Speer, the Minister of Armaments, said he had acted as a neutral expert and had tried to ease suffering among workers.

 

His partial confessions and his refusal to name other officials helped him avoid a death sentence. 

Defence teams also said that charges like crimes against peace and conspiracy applied after the fact and therefore broke legal rules.

 

The judges ruled that these actions violated international treaties and accepted practices, including the ban on wars of aggression in the 1928 Kellogg-Briand Pact.

 

The court’s decision was the first time crimes against peace were tried in an international court. 


The punishments handed out at Nuremberg

On 1 October 1946, the court announced its verdicts in a report of over 200,000 words.

 

Twelve defendants received death sentences by hanging, including Göring, Ribbentrop, Keitel, Hans Frank, Julius Streicher, and Arthur Seyss-Inquart.

 

Göring avoided execution when he took cyanide in his cell the night before. 

Seven others received prison terms of ten years to life, and three were cleared.

 

Those imprisoned included Rudolf Hess, who had flown to Scotland in 1941 on a failed peace mission, and Karl Dönitz, who briefly became head of state after Hitler’s suicide.

 

Hess received life imprisonment and spent over forty years in Spandau Prison before dying on 17 August 1987, reportedly by suicide, though the exact circumstances remain unclear.

 

Baldur von Schirach received 20 years for youth indoctrination, and Konstantin von Neurath received 15 years for enforcing Nazi rule in Czechoslovakia. 

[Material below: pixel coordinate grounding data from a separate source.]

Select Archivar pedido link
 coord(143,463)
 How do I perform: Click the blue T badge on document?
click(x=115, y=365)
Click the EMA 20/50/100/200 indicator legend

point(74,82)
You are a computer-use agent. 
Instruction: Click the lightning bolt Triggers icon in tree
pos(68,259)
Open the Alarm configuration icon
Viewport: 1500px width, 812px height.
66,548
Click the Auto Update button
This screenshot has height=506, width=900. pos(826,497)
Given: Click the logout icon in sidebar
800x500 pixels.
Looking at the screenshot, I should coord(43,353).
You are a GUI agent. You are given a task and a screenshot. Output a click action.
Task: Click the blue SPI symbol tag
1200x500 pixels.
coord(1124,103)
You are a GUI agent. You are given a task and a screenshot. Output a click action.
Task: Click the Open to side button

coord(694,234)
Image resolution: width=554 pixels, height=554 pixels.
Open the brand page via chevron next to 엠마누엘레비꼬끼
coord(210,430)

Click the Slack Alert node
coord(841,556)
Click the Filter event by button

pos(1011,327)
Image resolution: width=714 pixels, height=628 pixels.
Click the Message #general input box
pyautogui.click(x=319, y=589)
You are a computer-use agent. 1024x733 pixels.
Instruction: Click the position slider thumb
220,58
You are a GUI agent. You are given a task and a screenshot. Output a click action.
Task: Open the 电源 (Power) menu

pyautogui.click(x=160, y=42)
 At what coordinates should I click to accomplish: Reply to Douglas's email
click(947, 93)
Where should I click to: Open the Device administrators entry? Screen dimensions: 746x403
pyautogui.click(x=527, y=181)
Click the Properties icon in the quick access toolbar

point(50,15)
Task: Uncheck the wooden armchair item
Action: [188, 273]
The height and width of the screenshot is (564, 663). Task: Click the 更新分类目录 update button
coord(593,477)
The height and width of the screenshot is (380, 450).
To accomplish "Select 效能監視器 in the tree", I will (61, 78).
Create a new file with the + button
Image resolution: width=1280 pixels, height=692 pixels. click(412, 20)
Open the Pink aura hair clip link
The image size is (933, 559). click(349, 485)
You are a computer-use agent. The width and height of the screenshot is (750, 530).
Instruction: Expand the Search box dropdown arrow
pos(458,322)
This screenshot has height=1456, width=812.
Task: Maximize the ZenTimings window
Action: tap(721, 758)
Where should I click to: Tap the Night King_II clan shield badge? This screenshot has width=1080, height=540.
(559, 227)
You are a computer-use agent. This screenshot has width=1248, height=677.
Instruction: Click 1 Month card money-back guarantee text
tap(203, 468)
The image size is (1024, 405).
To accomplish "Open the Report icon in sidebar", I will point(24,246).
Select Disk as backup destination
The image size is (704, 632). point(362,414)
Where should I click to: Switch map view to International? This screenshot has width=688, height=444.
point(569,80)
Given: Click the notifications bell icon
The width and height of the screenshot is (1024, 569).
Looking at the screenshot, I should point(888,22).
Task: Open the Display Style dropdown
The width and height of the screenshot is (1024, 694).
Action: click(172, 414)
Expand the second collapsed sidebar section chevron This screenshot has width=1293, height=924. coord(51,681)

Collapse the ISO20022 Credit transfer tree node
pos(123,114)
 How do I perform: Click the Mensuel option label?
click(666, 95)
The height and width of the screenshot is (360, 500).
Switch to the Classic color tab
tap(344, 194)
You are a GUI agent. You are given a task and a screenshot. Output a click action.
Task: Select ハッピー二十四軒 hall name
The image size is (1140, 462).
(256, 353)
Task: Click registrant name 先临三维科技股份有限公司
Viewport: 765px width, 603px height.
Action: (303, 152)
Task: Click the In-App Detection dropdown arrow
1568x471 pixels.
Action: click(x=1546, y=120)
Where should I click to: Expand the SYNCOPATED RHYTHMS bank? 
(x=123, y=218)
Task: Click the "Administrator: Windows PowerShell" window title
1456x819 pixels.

The court also declared several groups criminal, including the SS, the Gestapo, and the Nazi Party Leadership Corps.

 

This label allowed postwar authorities to charge members of these groups if they could show personal guilt. 

 

The hangings took place on 16 October 1946 at Nuremberg Prison. The court ordered that the bodies be burned in Munich and that their ashes be scattered in the Isar River to prevent the creation of martyr sites or symbols of Nazi memory.

 

Master Sergeant John C. Woods carried out the hangings.


The lesser known 'Subsequent Nuremberg Proceedings'

After the main trial, the United States held twelve more proceedings between 1946 and 1949 under Control Council Law No. 10.

 

This rule allowed the occupying powers to try other people who had taken part in Nazi crimes but who did not face the main court. 

 

In the Doctors’ Trial, twenty-three medical professionals faced charges for deadly experiments on prisoners and for operating the T4 euthanasia programme, which aimed to kill disabled people.

 

The court found many guilty of crimes against humanity and issued seven death sentences.

 

This trial produced the Nuremberg Code, a set of rules on ethics in human research that still guides medical studies today. 

The Judges’ Trial, also called the Justice Trial, showed how members of the Nazi legal system had used the law to imprison, torture, and execute those they saw as enemies of the state.

 

These proceedings showed that judges took part in racial persecution and suppression of opposition. 

 

In the Trials of Business Leaders, executives from companies like IG Farben, Krupp, and Flick faced charges for their use of forced labour, for working with the SS, and for supporting aggressive war.

 

Prosecutors presented contracts between companies and concentration camps, proving that profit often drove involvement in Nazi crimes. 

One of the most serious later trials was the Einsatzgruppen Trial, which focused on mobile killing units that carried out mass shootings in Poland, Ukraine, and the Baltic states.

 

These squads killed over one million people, and the court imposed fourteen death sentences and several life terms.

 

The High Command Trial, another set of these proceedings, examined senior military officers and showed that regular military leaders could also share blame for war crimes. 

 

Though less well known than the first court, these later trials broadened justice and showed that anyone who took part in systematic crime, whether a doctor, a lawyer, or a factory manager, could face legal consequences, even years later.

 

The rules set at Nuremberg influenced the 1948 Genocide Convention, the Universal Declaration of Human Rights, and led to the creation of the International Criminal Court, which has guided how countries handle mass violence ever since.